What Happens Inside the Colon
When doctors investigate immunotherapy-related diarrhea with a colonoscopy, they typically see a recognizable pattern. The most common finding is a loss of the normal blood vessel pattern visible through the colon lining, present in 80% of cases. More than half of patients show mucosal bleeding, and about 69% have visible lesions, including superficial ulcers (22%) and deep ulcers (15%).

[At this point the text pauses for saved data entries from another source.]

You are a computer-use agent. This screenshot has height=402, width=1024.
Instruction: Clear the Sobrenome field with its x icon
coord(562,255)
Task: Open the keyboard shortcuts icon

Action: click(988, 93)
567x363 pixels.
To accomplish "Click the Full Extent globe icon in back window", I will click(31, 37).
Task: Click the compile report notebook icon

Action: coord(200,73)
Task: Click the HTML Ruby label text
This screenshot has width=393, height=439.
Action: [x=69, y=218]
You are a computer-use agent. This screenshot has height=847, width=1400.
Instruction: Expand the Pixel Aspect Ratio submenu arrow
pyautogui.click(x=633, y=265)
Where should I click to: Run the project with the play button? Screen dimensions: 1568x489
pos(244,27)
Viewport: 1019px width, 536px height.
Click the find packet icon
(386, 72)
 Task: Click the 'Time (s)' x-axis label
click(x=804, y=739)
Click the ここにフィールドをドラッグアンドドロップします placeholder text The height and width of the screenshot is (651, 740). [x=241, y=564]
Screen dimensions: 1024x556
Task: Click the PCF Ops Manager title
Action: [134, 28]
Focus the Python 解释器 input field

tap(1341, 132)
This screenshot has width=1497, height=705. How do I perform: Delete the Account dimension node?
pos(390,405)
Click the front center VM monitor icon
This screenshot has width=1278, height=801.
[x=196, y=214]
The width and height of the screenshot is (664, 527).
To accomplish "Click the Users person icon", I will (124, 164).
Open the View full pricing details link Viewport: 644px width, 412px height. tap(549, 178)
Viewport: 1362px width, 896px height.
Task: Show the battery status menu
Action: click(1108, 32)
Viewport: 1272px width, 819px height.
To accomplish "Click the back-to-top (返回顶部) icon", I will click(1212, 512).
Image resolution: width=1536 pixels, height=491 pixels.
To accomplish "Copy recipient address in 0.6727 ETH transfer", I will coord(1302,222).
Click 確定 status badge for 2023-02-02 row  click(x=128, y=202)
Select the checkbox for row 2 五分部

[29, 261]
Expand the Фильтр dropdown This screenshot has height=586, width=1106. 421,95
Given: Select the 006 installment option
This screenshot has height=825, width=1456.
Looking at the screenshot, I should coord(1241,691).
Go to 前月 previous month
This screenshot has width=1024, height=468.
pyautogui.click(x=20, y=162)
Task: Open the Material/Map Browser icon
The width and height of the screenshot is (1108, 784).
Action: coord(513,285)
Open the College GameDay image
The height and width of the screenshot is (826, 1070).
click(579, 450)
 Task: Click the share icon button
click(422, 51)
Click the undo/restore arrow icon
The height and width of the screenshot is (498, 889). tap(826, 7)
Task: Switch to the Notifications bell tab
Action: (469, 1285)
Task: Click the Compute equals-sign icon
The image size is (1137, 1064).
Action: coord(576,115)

Under a microscope, tissue samples reveal inflammation of the crypts (the tiny glands in the colon wall) in 50% of cases, along with immune cell infiltration in 48%. Crypt abscesses, where immune cells collect inside the glands, appear in 37% of samples. Cell death in the lining is seen in about a quarter of cases. These findings help doctors distinguish immunotherapy-related colitis from other causes of diarrhea, such as infections, which is an important distinction because the treatments are very different.
How Severe It Can Get
Most immunotherapy-related diarrhea is mild to moderate, but it can escalate. Severe colitis, if left untreated, carries a risk of bowel perforation, estimated at 1.0 to 1.5% of all patients treated with checkpoint inhibitors. A perforation is a hole in the colon wall and is a life-threatening emergency requiring surgery. This is why oncology teams take new-onset diarrhea during immunotherapy seriously, even when symptoms seem manageable at first.
How It’s Treated
Treatment depends on severity, graded on a scale from 1 (mild increase in stool frequency) to 4 (life-threatening). For mild cases, your oncologist may simply monitor symptoms and recommend dietary adjustments while continuing immunotherapy.
For moderate cases (grade 2), the standard approach is high-dose steroids to suppress the immune attack on your gut. If symptoms don’t improve within 48 to 72 hours, the steroid dose is increased. When steroids alone aren’t enough, which can happen within two to five days, doctors add a biologic medication that targets inflammation more precisely. These biologics are given as infusions at specific intervals over several weeks.
For severe or life-threatening cases (grades 3 and 4), treatment starts with intravenous steroids, and biologic therapy is added quickly if there’s no improvement within a few days or if colonoscopy reveals ulcers. Immunotherapy is typically paused during treatment and may be permanently discontinued depending on the severity. Most patients with moderate colitis recover within weeks once appropriate treatment starts, though steroid tapers are gradual to prevent relapse.
Other Causes to Rule Out
Not every case of diarrhea during immunotherapy is caused by the immune system attacking the colon. Infections, particularly Clostridioides difficile (a bacterial infection common in hospitalized patients), can mimic immune-mediated colitis and require completely different treatment. Oncology teams routinely test stool samples for infections before starting steroids, since suppressing the immune system during an active infection would make things worse. Other possibilities include side effects from concurrent medications, dietary changes, or cancer-related factors, all of which need to be considered before attributing diarrhea to the immunotherapy itself.